In conclusion, this study establishes a strong correlation between altered behavioral responses, shifts in choice strategies, and variations in model parameters observed in HET mice during the 2C task. The pivotal role of PV interneurons in the DMS in regulating strategic decision-making, particularly evident in no-reward condition, suggests their potential as therapeutic targets for addressing cognitive impairments in schizophrenia. Despite the limited sample size in some experiments, the observed effects and effect sizes remain substantial and consistent. Our findings pave the way for future investigations, providing deeper insights into the neural circuits underlying strategic decision-making and cognitive dysfunctions in schizophrenia.
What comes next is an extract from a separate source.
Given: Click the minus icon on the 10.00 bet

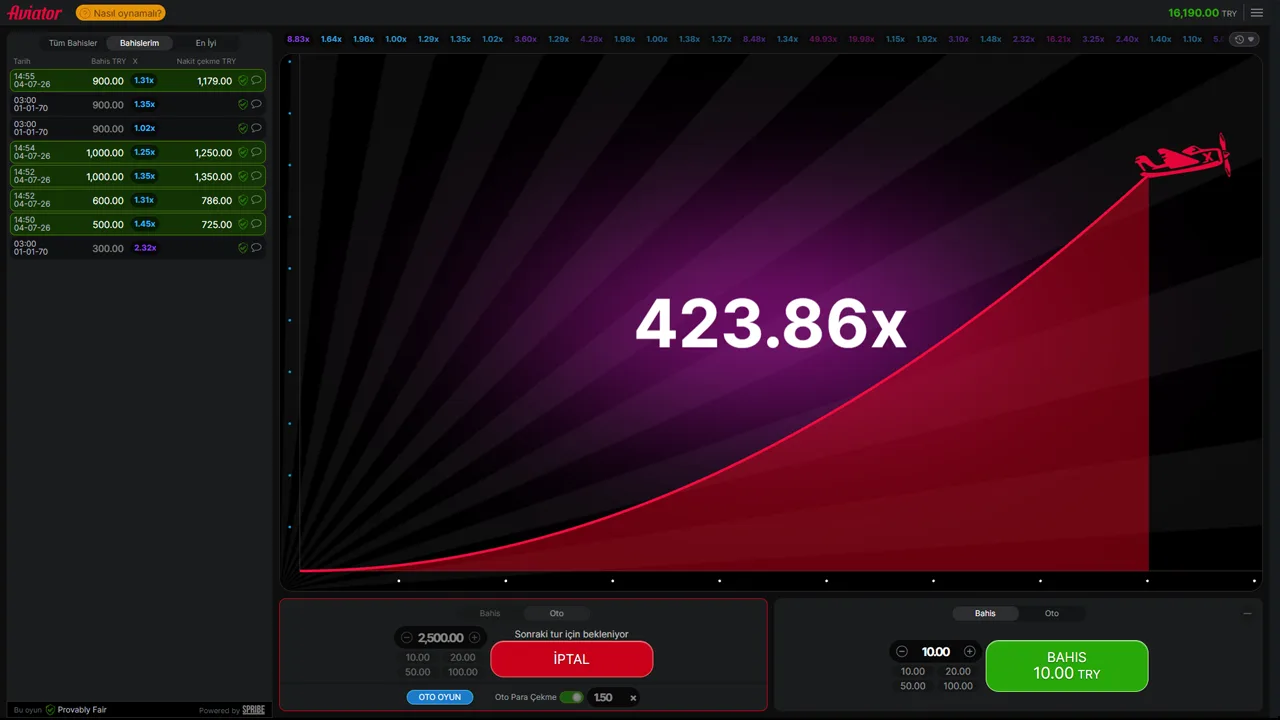Looking at the screenshot, I should 901,652.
Specifically, conducting multi-site electrophysiological recordings to scrutinize the striatum-globus pallidus internus-lateral habenula (striatum-GPi-LHb) circuit during decision-making could offer valuable avenues for further exploration. Overall, our findings illuminate Akt1 role in precisely modulating probabilistic decision-making strategies within specific brain regions and cell types in a mouse model related to schizophrenia risk, marking a significant advance in our understanding of schizophrenia and the development of treatments, particularly for cognitive deficits.